確かに、プロンプトを具体的にすると、自分の期待する回答が生成できる確率があがります。しかし、このように具体的にしてしまうと、AIの創造性が下がってしまうというデメリットがあります。
逆説的ですが、ChatGPTなどのAIを創造的に使うには、プロンプトは具体的に用いるのではなく、抽象的に用いた方がよいのです。この抽象的なプロンプト指示を、本論では「クリエイティブプロンプト(抽象プロンプト)」と呼ぶこととします。それに対して、具体的に指示して回答を固定するのを「フィクスプロンプト(具象プロンプト)」と呼ぶこととします。

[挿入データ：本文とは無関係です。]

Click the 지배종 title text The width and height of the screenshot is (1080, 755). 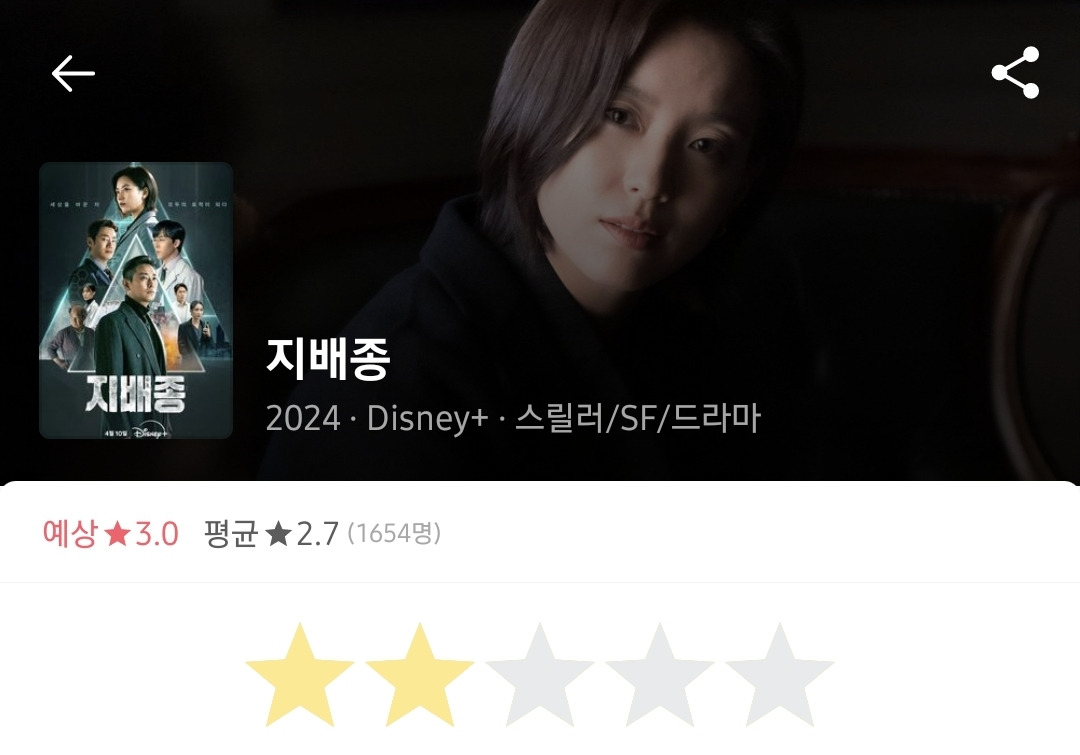click(x=328, y=358)
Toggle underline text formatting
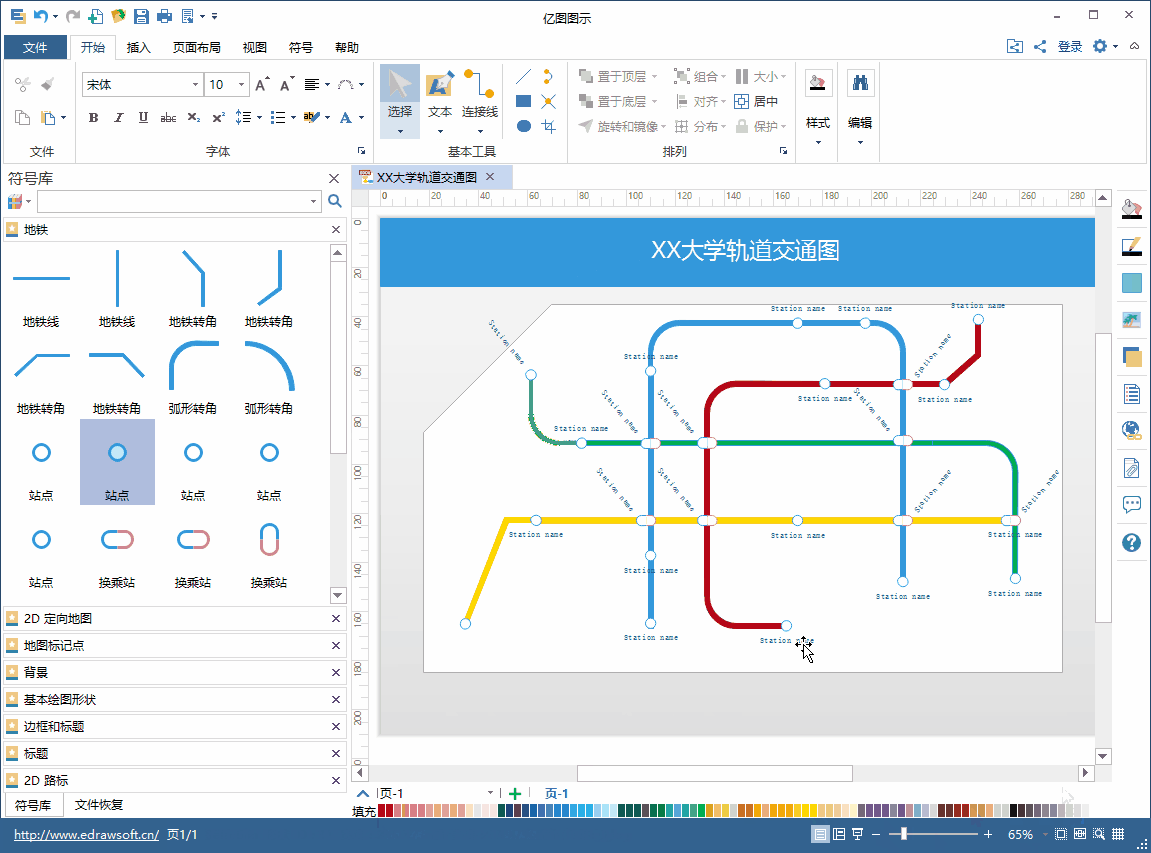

プロンプトエンジニアリングの初心者は、まず「フィクスプロンプト」を使って、AIに制限をかけることで、自分の求める回答を引き出すことを学ぶのがよいでしょう。それが出来た上で、AIと人間の創造性を引き出すのが「クリエイティブプロンプト」となります。
※本論は中級者向けに書いております
クリエイティブプロンプトの実例
概念的な話をすると分かりにくいので、いきなり実例から述べます。
私が作った『AI共創イノベーター』と言うGPTsアプリを作るGPTsアプリがあります。このアプリでは、同じプロンプトでも、毎回違う機能のアプリができるようになっています。
例えば、こんな感じです。
一回のプロンプト指示で、上記の画像のようなプロンプトエンジニアリングを自動的に行ってくれます。
この上記の「#基本設定」と「#工程」というセクションは毎回、必ず生成するように私がプロンプト設計しています。その中間のいくつかのセクションはChatGPTが自律的にセクションを形成するようにしてあります。この中間セクションの部分は具体的に指示せずに、抽象的にプロンプトが組まれているため、これが本論で言うクリエイティブプロンプトとなります。
このように抽象的なプロンプト設計にしておくと、ChatGPTは自律的に推論し、ユーザーからの指示を柔軟に対応するようになります。ここのセクションの項目を具体的に固定してしまうと、柔軟でクリエティブな反応ができないのです。
以下は以前にもあげた動画です。
ここと比較すると分かりますが、基本設定と工程は同じ名称ですが、中間のセクション名は前述の画像とは違いますよね。このような部分がクリエイティブプロンプトとなります。
クリエイティブプロンプトの構造
プロンプトを抽象的に出すと、回答にゆらぎがおこり、偶発性によって創造的な回答が生成されます。クリエイティブプロンプトの構造は、この抽象性と想像性(イマジネーション)にある、と言うのがこの項で述べるお話です。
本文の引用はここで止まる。